The gardening crew last week only unearthed the usual debris – Kestrel Super Strength beer cans, Sobieski Polish vodka bottles, used condoms, newspapers, clothes – everything you’d want for a top evening’s entertainment. It was just before the Vicar family went on our summer camping holiday a few weeks ago that we found something a little unexpected.

We were on our way back to the Vicarage at lunchtime, after our main Sunday service, when I spotted a green metal box propped up against one of the chest tombs. It looked very new, so we picked it up and had a look inside. It was a two burner camping stove, completely unused. Well, it was most tempting. A week to our longest ever camping trip and we only have a piddly single burner stove.
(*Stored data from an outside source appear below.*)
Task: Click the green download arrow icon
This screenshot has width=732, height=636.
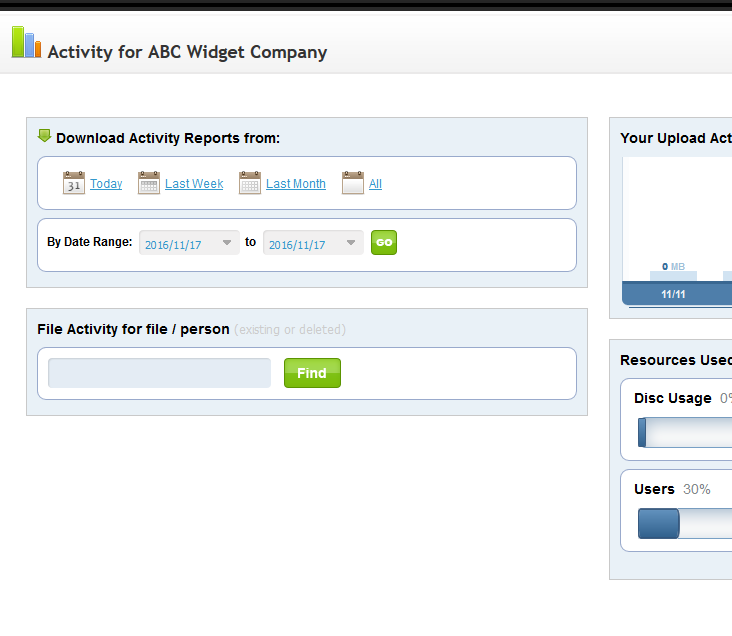Action: 44,136
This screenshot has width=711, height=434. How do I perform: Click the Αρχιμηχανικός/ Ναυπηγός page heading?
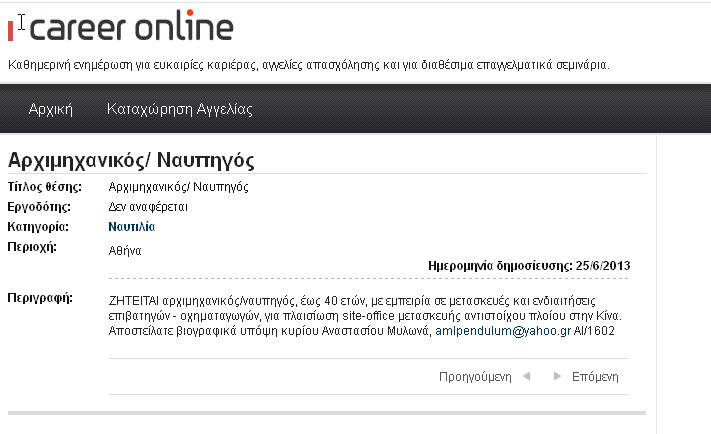point(131,160)
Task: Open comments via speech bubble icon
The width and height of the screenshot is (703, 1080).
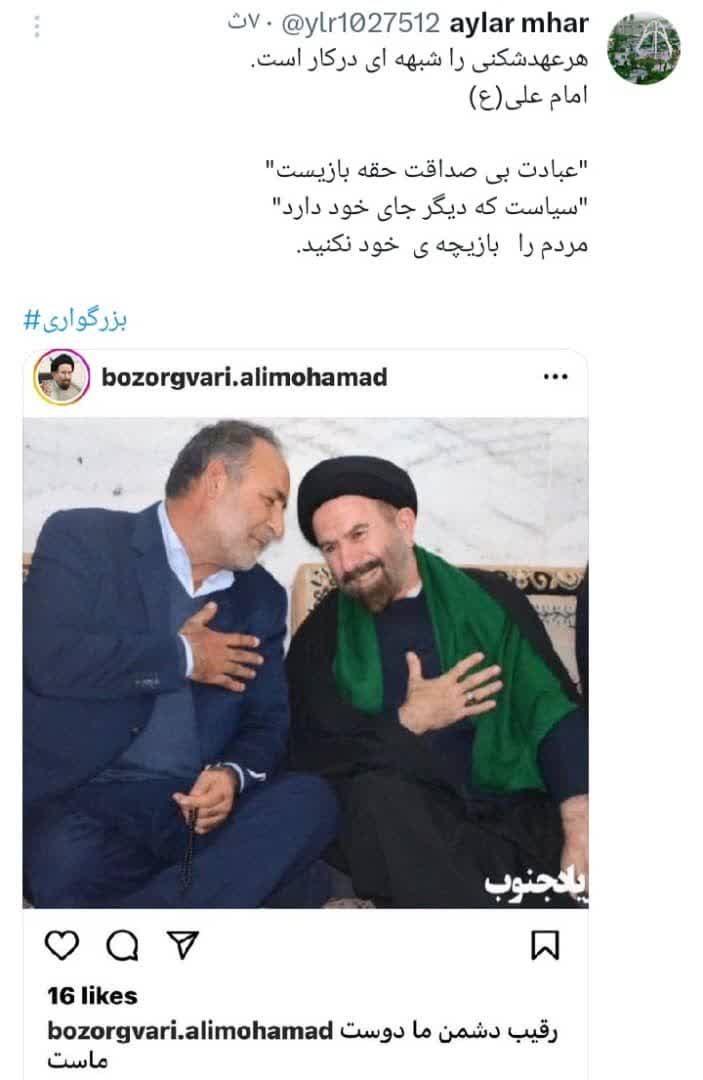Action: (122, 945)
Just the job for a family that camps

Just the job for a family that camps

We valiantly resisted the urge simply to snaffle it, though, and the Vicar handed it in at our local police station. There was speculation as to its origin – was it nicked by one of the local drug addicts, who then struggled to find a buyer? Had it belonged to the Roma gentlemen who’d been sleeping out on the church steps on the balmy summer evenings? The police decided they’d log it as lost property. And told the Vicar that if no-one had come looking for it by the first week in September, then he could claim it.

So although we camped with the one burner stove this summer, next summer we will have gourmet options. The snazzy new stove is now sitting in our cellar. And if anyone would like to leave some extra comfy camping mats in our churchyard, I’d be very happy.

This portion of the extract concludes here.